In fact, I know some people who would clutch their metaphorical pearls if this next sentence didn’t bring this back around to reinforcing the goodness and smartness of such a position. After all, it’s not a bad thing to think ahead, plan for contingencies, and keep oneself and loved ones safe. Security is good—right?
The problem is how many barriers and implied falsehoods this limited priority set creates. If good and smart people plan ahead for security, then good and smart people can’t be poor. They can’t experience housing or food insecurity. They certainly can’t face the broad ambiguities inherent in moving to live in a new country or region, because they’d never do anything so inherently insecure.
According to this flawed concept, people who are poor, unhoused, injured, etc. aren’t good and smart, and therefore might not even be worth helping. I reject this entirely.
I’ve experienced only a tiny bit of food and housing insecurity, for a very short time, and it had me in a blind panic—and I still had credit cards to rely on. The source of my panic (I realized many years later) is that if I was experiencing this insecurity, I must not be a good person.
This conflation is a terrible problem in itself, because it’s a framework that doesn’t allow even acknowledging the effects of systemic inequities, historical advantages, or just bad luck. It appears throughout our language as “you deserve this” when good things happen, and “they got what was coming to them” when bad things happen.
It’s the kind of fear that keeps people in jobs that they’d otherwise quit. In the USA, if you don’t have a job, you have very limited access to health insurance. Even with that insurance, medical debt causes two thirds of bankruptcies here, and about one third of the population carries medical debt.
The cultural message that “security = being good” means that we even stay in jobs where we’re asked to do bad things. Because we can’t face the prospect of walking away from security, because, by the transitive property, we’d be giving up on “being good”.
This is the way cultural beliefs work: they are attached to our sense of self, of being a good person. But it’s damaging in yet another, more pernicious way: it’s difficult to even imagine the contrasting values that we might otherwise prioritize.
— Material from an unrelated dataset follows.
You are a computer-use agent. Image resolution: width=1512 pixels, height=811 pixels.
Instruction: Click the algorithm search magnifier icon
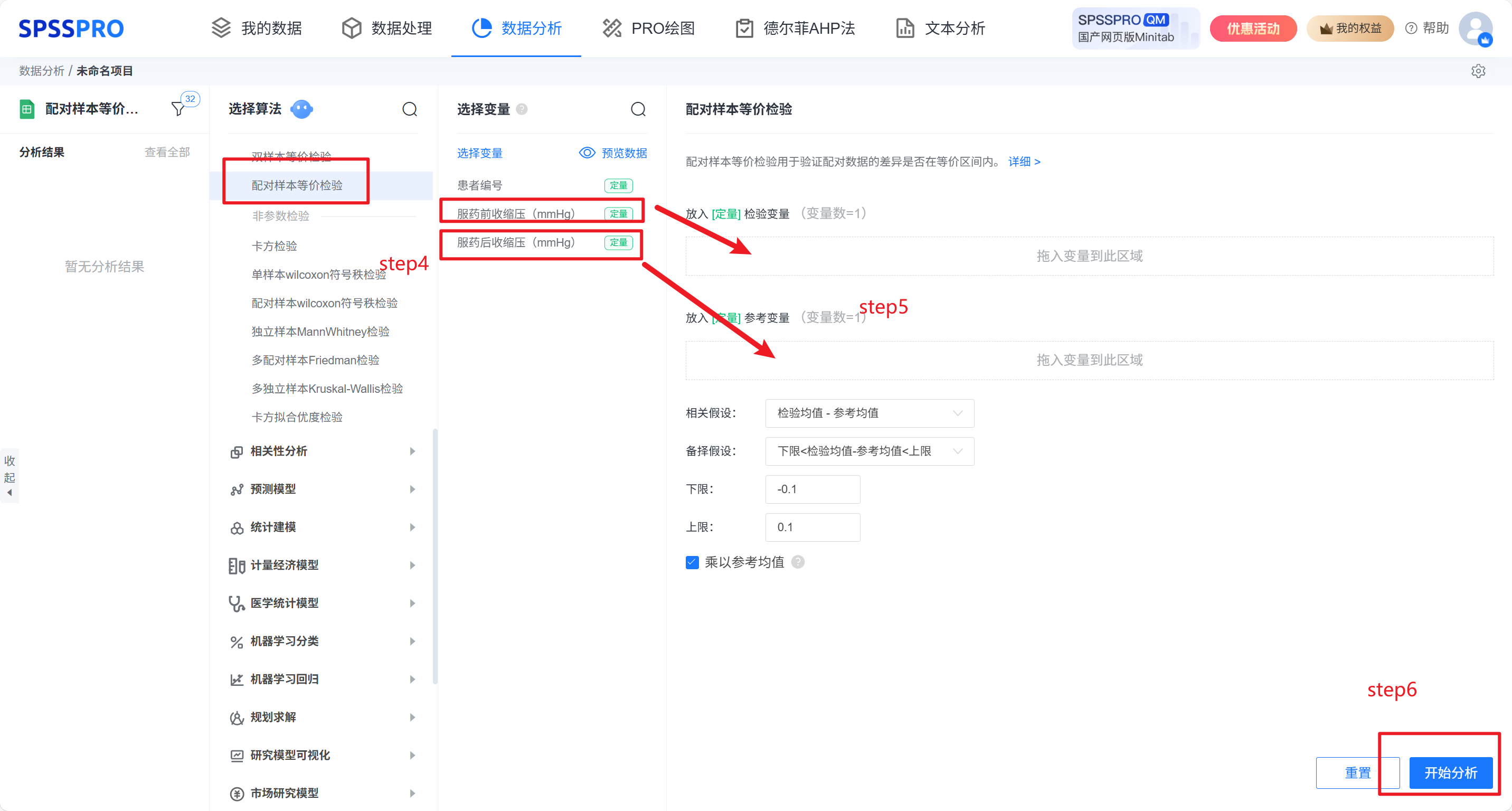[x=410, y=109]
Everywhere on the planet, humans today have more security than most humans who have ever lived. And yet, companies and employers still try to profit off of our anxieties about a lack of security.
I’m learning to consider additional priorities. When I consider an action, whether that’s a move for my career or business, spending money for my home or family, my civic acts like voting, or my acts as a shopper, volunteer, wife, and partner, I want to consider: will it increase connection with others? Add to the beauty of the world? Decrease world suck? Make the barbaric yawp unique to my one wild and precious life?
Even if the actions that you and I prioritize don’t solve the human-made problems that destabilize the human world, we can still do them, and they still matter.